First of all, your typical Ugandan politician is only versed in rhetoric oratory. The opposition can only manage to oppose the ideas of the government without even presenting ideas and principles on which they would lead the country if they are given the opportunity.

On the other hand, the ruling elite seems to have failed to appreciate the fact that the justification for the existence of the political opposition is not limited to legalities, but also lies in the democratic and moral principle of respect for and appreciation of minority views (in order to avoid a majoriterian stampede).

The ruling elite behaves with a very high degree of complacence that borders on arrogance and in complete disregard to minority views.

The above scenario has bred the impression that one would have to be a military man or woman (or have the support of the military) to be seen as a serious contender for the national leadership of the country.

This national political psyche has led the population to lose interest in the traditional means of attaining political office ––– the representation of the wishes and aspirations of the masses.

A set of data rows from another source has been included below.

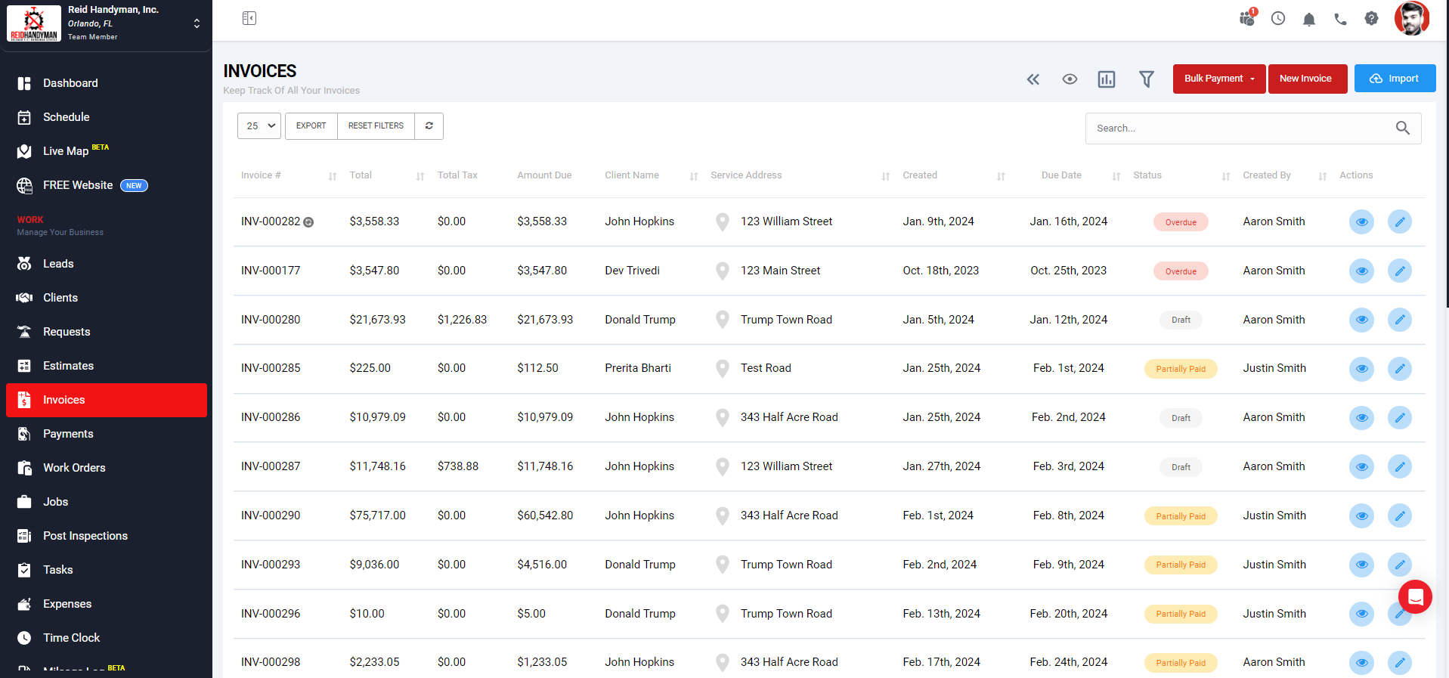1449x678 pixels.
Task: Open Work Orders in the sidebar
Action: [74, 468]
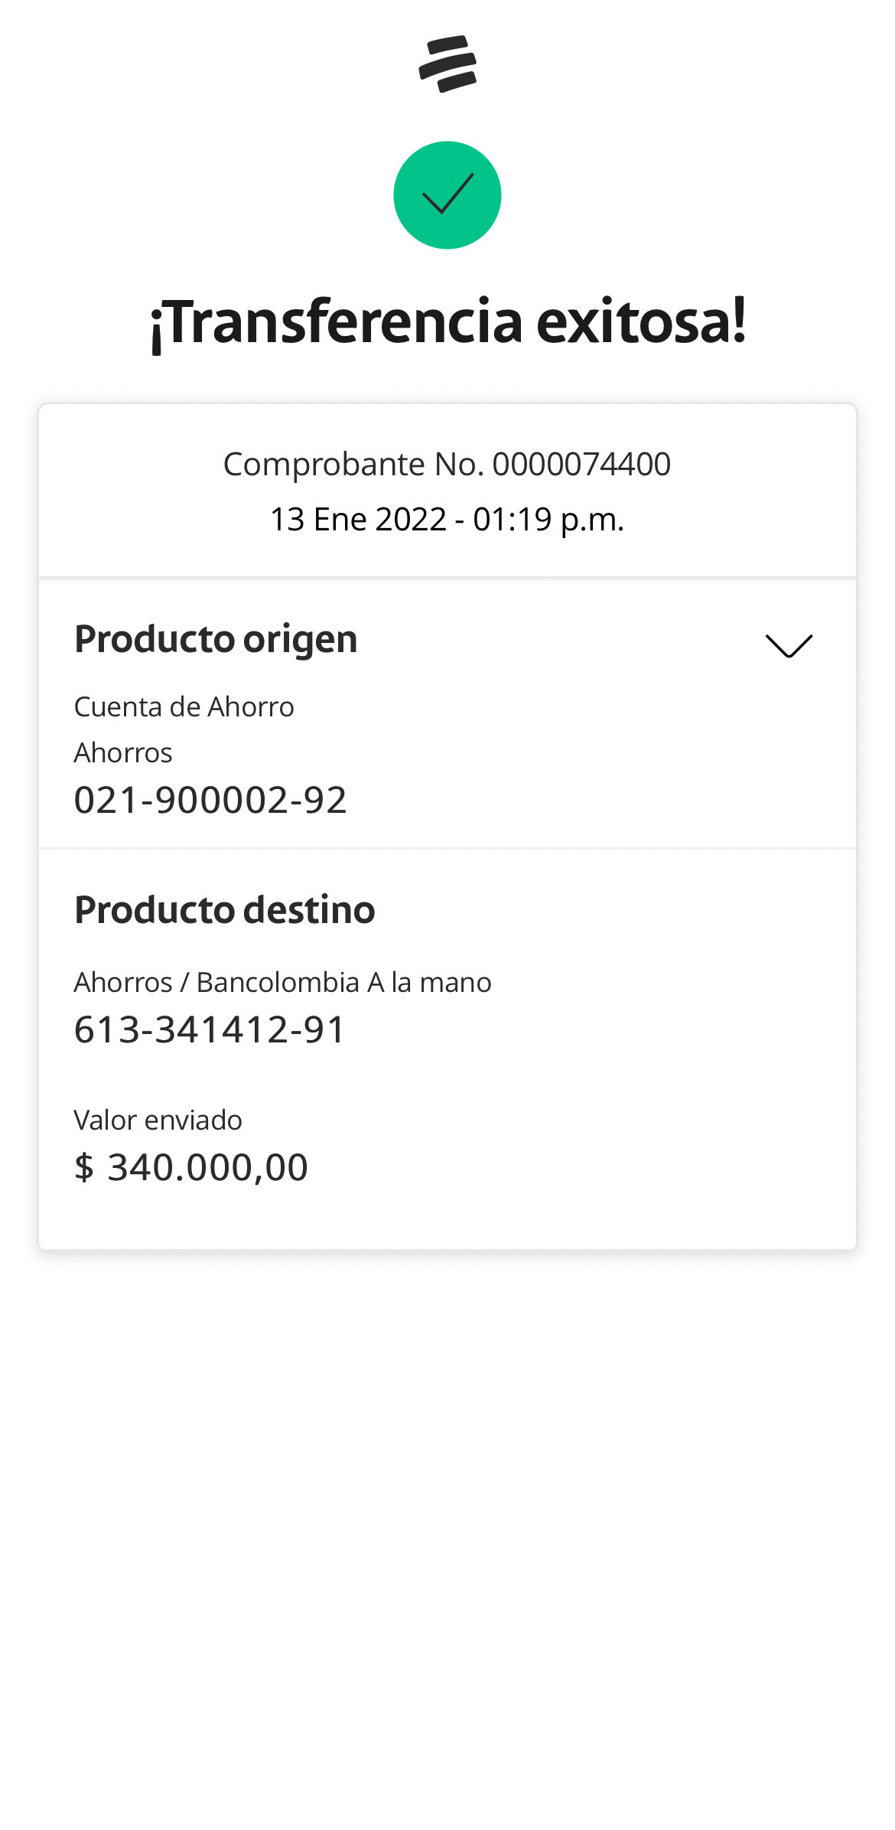Viewport: 895px width, 1830px height.
Task: Click the time 01:19 p.m.
Action: point(548,520)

This has glorified the politico-military machoism as the best (and sometimes the only) criterion for any one to aspire for national leadership.

The challenge the Kenyans have set for Uganda is not only to the opposition, but also to the government.

The situation in Kenya had reached a stage where change was necessary. The KANU government under the leadership of President Daniel Toroititch arap Moi was no longer responsive to the legitimate wishes, demands and aspirations of the Kenyan people, so much that the defeat of KANU at the December 27 polls was expected as a matter of course.

But can the Ugandan political elite learn anything from the Kenyan scenario? Government officials say that the Movement government is still responsive to the needs and wishes of the population. Although the opposition would differ with this, arguing that it has failed to present alternative programmes to guide the country.

In fact, the first comprehensive national programme to come from any opposition to Museveni’s Movement government was Dr. Col. Kizza Besigye’s manifesto during the 2001 Presidential Elections.

Whereas the Kenyan opposition had consolidated its confidence against a perennially blundering government, the Ugandan opposition would face an uphill task to juxtapose themselves against Museveni.

But now that Museveni is not eligible to stand for President in 2006, he will be facing the challenge of making his choice for the top job.

His choice ought to be some one whose popularity will cut across the ethnic and religious political landscape.

The opposition faces the challenge of finding a leader with experience and the stature to command national respect and hope. Such an opposition leader will need to have a comprehensive programme that would guide the country.

In the 2006 presidential elections, focus might not be on what the Movement government has achieved, but the ability to create and (in some other areas to consolidate) institutions and structures of political and economic governance.

But all said and done, the man who has the biggest part to play in the 2006 political miracle of smooth transition of power is Museveni.

President Museveni would need to appreciate the fact that although KANU has been defeated, President Moi is actually the “Man of the Hour”. Whereas some people are still asking themselves how and why Moi let it all slip from his grip, the old man seems to have looked beyond the encumbrances of national leadership and aimed at something higher and bigger than the national politics of Kenya.

This is the stature that goes with being addressed as elder and regional statesman. Moi, self-acclaimed professor of Kenyan politics, has personally come out as the victorious protagonist in the Kenyan story.

Perhaps the most important lesson from the Kenyan election story is that it takes the government to control electoral malpractice like violence, rigging and unfair competition. It is not very impossible that a Ugandan president can hand over power to an opposition leader.

But there has to be confidence building in the body politic of the Ugandan leadership. People should stop looking at political leadership as a matter of life and death.